This operation will update Solutions Enabler with any changes
that occurred on a given storage array, such as the addition of
new disks, and the creation of new LUNs. This operation can be
time-consuming. So if you suspect that only a single array has
changed, then use the Sync Array button instead.
◆
CLARiiON Arrays list — This list shows all of the CLARiiON
arrays that Solutions Enabler has discovered or have been
manually discovered. Each item in the list should have an icon
that represents the model of CLARiiON array. And each item will
have the following properties shown in its respective CLARiiON:
• Auto Sync— This column has a checkbox for each Symmetrix
storage array. If selected every operation that requires an SE
connection for that array will run a sync.
• Name column — This column shows the serial number (or ID)
of the storage array. If a friendly name is configured for this
storage array then that name will be shown instead.
• Model column — This column shows the model of the storage
array.
• Firmware column — This column shows the version of
firmware that is installed on the storage array.

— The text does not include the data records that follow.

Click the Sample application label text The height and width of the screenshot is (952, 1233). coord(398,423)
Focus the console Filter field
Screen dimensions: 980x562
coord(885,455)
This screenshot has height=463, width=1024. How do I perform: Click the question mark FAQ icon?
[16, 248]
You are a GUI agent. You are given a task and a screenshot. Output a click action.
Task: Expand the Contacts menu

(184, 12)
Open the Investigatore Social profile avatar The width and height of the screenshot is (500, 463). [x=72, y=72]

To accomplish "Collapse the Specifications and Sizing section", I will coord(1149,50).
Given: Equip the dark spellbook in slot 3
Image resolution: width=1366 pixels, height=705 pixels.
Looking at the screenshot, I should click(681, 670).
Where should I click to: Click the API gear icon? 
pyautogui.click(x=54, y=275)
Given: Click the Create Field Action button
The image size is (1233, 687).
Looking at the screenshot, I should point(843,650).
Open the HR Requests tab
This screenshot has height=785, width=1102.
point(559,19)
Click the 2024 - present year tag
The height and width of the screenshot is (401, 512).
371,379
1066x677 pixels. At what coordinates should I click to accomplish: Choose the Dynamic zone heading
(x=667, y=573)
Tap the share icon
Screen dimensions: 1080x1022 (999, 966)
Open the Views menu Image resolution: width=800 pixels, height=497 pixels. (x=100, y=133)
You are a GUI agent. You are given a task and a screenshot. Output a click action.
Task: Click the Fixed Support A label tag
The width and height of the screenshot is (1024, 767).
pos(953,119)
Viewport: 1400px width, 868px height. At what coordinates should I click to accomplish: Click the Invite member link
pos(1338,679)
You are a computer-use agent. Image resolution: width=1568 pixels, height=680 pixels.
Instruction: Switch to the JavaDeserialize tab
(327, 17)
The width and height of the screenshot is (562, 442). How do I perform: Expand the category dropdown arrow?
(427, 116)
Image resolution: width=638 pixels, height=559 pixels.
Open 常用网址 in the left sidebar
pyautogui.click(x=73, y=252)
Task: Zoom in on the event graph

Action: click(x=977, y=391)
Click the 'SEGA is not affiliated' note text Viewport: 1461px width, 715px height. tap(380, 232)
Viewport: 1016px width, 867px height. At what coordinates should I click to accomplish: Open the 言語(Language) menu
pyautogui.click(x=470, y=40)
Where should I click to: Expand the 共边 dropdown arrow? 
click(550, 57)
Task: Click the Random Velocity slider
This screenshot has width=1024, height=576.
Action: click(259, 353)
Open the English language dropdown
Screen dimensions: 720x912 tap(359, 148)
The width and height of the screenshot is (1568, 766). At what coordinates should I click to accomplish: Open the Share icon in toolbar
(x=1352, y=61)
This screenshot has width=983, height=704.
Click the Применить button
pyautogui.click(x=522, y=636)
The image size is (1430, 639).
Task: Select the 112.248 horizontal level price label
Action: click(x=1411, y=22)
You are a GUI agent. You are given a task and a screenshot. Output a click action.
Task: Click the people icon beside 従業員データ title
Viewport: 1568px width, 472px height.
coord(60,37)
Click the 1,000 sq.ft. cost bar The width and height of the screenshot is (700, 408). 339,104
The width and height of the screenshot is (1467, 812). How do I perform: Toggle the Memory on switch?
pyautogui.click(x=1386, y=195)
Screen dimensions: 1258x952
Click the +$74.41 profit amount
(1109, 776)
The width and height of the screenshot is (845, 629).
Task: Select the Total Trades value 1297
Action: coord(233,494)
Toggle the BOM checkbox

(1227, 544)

• Attachment column — This column shows the attachment of
the storage array, which indicates whether the array is locally
discovered or remotely discovered (such as over an SRDF
link).
• LUNs column — This column shows the number of LUNs that
are currently configured on the storage array. This value
includes snapshot LUNs. The value may differ from numbers
shown in other tools (such as symcfg list -clar).
• Disks column — This column shows the number of disks that
are installed in the storage array.
• Front-End Ports column — This column shows the number of
front-end ports that exist within the storage array. These ports
are those to which a host can connect, not RA ports, DA ports,
and such.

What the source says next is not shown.